Dave runs a marketing company. A client had accepted some work without criticism but, sixty days later, still hadn’t paid up. Dave was getting irritated: after all, cashflow was tight.
Dave started emailing his client requesting payment. After a while, he was very surprised to receive an email back from the client asserting various inadequacies with the service Dave’s business had provided and making various allegations of incompetence against Dave’s staff.
Dave was indignant and sent off a long, businesslike and polite email, but one which made his position clear. He got back another email from his client like the first. So Dave responded in kind, and got another unacceptable reply (and no cheque). Dave responded, got another reply (and no cheque).
By this time Dave was frustrated and he called us.
Before going on to read the resolution, below, what would you do in Dave’s position? (It’s a safe bet the client could have kept up the emails indefinitely rather than pay up.)
When Dave called, I asked to see the emails. I had no way of knowing whether the client was right about the quality of the marketing—but, luckily, this is irrelevant. On reading the lengthy emails from both parties, it was interesting to see that, under Dave’s polite and businesslike writing style, there were plenty of little attacks. My favourite was where he wrote “I attach another copy of the invoice for your convenience”.
“Are you sure you’re doing that for his convenience? Do you know he has lost the previous copy?” I asked him—it felt a lot more like Dave was electronically waving it under the client’s nose and shouting “pay up!”.
Of course the client was giving as good as he got, but I didn’t have access to the client, so there was no chance of any mediation process (and no need either).
The obvious point is that Dave and his client were in a fight. Strong word, perhaps, but let’s call a spade a spade.
From this we can say that (1) whether or not he felt he was in the right—or even whether he was right—Dave was colluding with the client in perpetuating the fight. He was as responsible for it as the other party. Most people believe that if you walk away from a fight, the other side is going to walk all over you. This is not usually the case. Dave had to be brave enough to just stop fighting.
Then (2), an attachment to being right (even if you are right!) always stops you moving forward. Dave had to let go of that need to be right, if he wanted the situation to move forward (something most business owners find very hard).

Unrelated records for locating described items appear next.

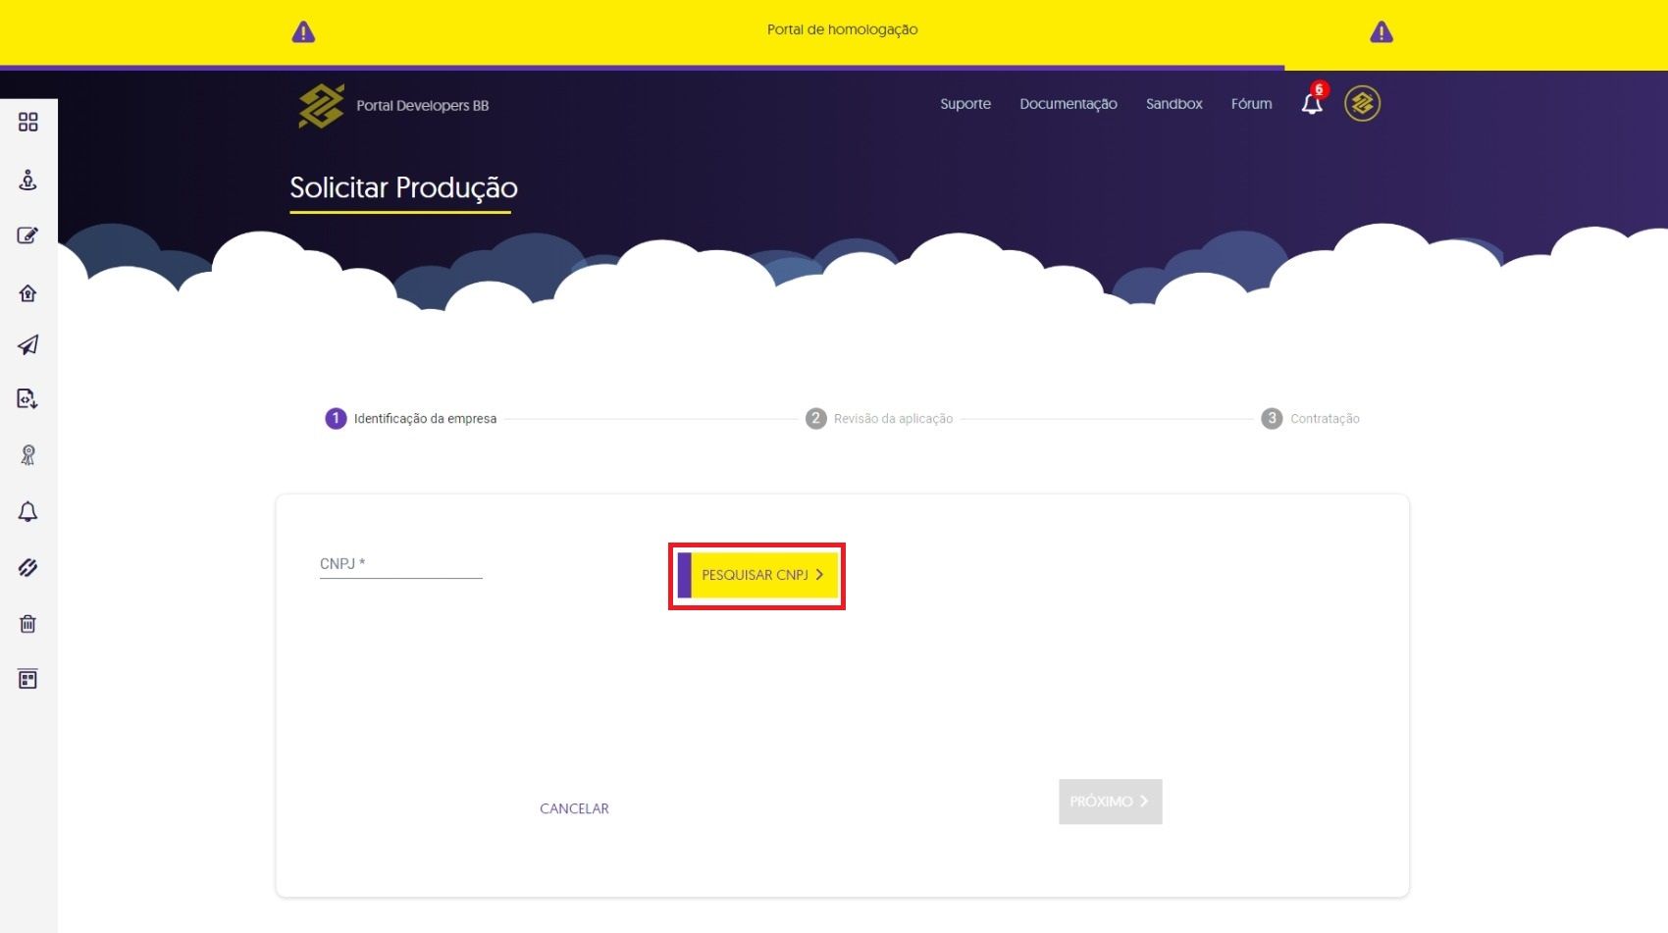The height and width of the screenshot is (933, 1668).
Task: Focus the CNPJ input field
Action: coord(400,564)
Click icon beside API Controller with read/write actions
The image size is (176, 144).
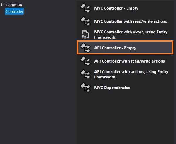[85, 61]
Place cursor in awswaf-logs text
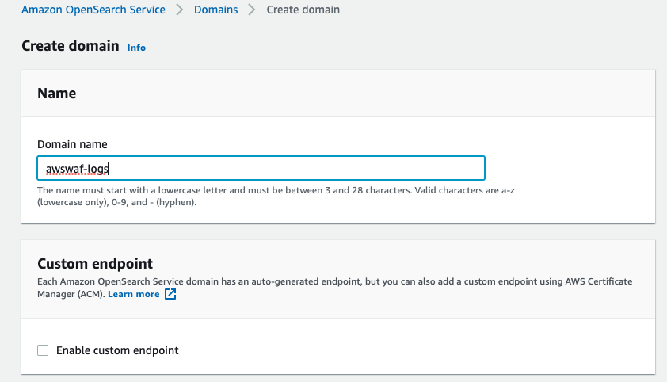 point(77,169)
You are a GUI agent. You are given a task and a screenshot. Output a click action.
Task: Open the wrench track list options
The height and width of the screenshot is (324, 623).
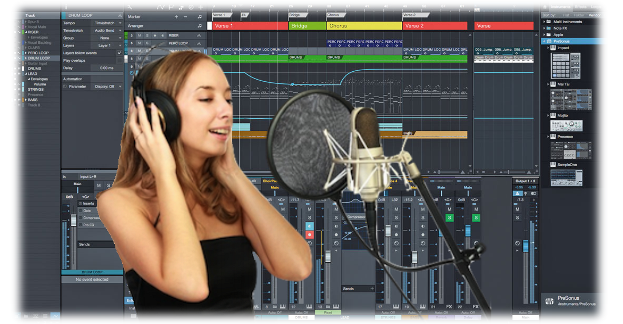point(130,7)
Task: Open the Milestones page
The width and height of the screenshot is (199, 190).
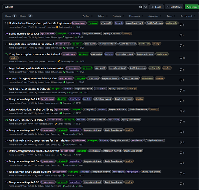Action: (174, 7)
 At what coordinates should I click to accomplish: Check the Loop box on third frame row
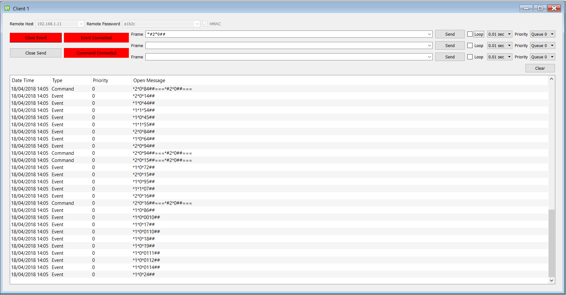(470, 57)
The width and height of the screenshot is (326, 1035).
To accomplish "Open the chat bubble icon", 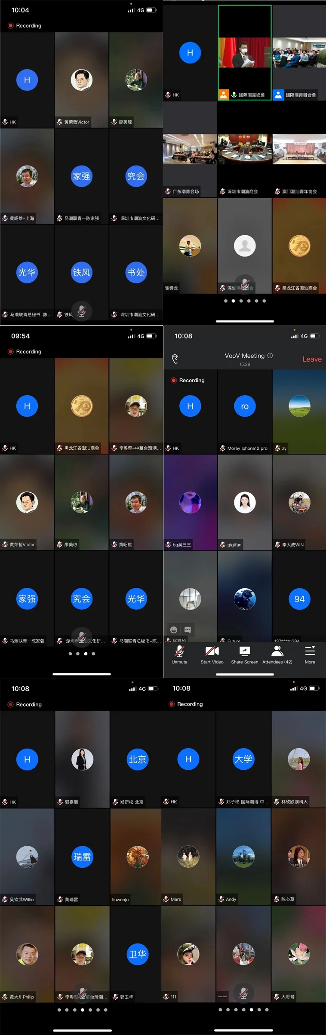I will pyautogui.click(x=188, y=630).
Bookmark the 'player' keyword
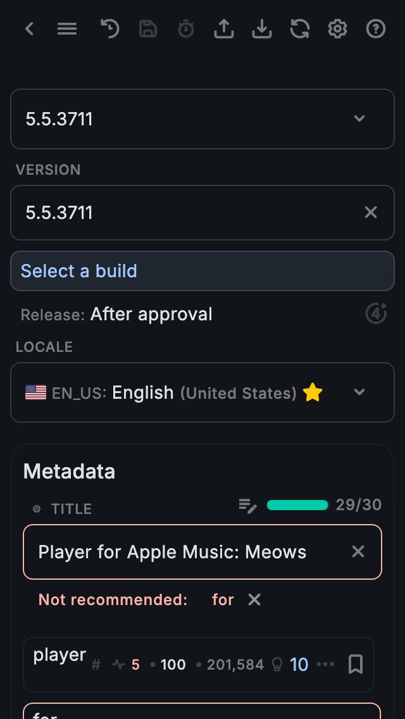405x719 pixels. [356, 664]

The practical action Dave took was to draft an ultra-clinical, very short and objective response to the client’s recent email, answering the points of fact raised, but not rising to the bait of any allegations, or anything that didn’t have to be answered. He resisted the temptation to have a go at the client, or to ask for the money. To his surprise he got a similarly brief clinical response which required, in turn, an even shorter response.
The client paid up two days later.
There are two principles of emotional intelligence at work here which Dave needed to be reminded of:
(1) if you’re in a fight, you’re equally responsible for it and, if you want it to stop, stop fighting.
(2) an attachment to being right will always stop you moving forward (more precisely it stops you communicating fully and therefore prevents you from finding a resolution).
Applying principles of emotional intelligence almost immediately resolved the problem (at no cost) and Dave’s business got paid. Any other intervention would have been costly and time consuming, at the very least.
This is a true story—names and details have been changed to protect the innocent.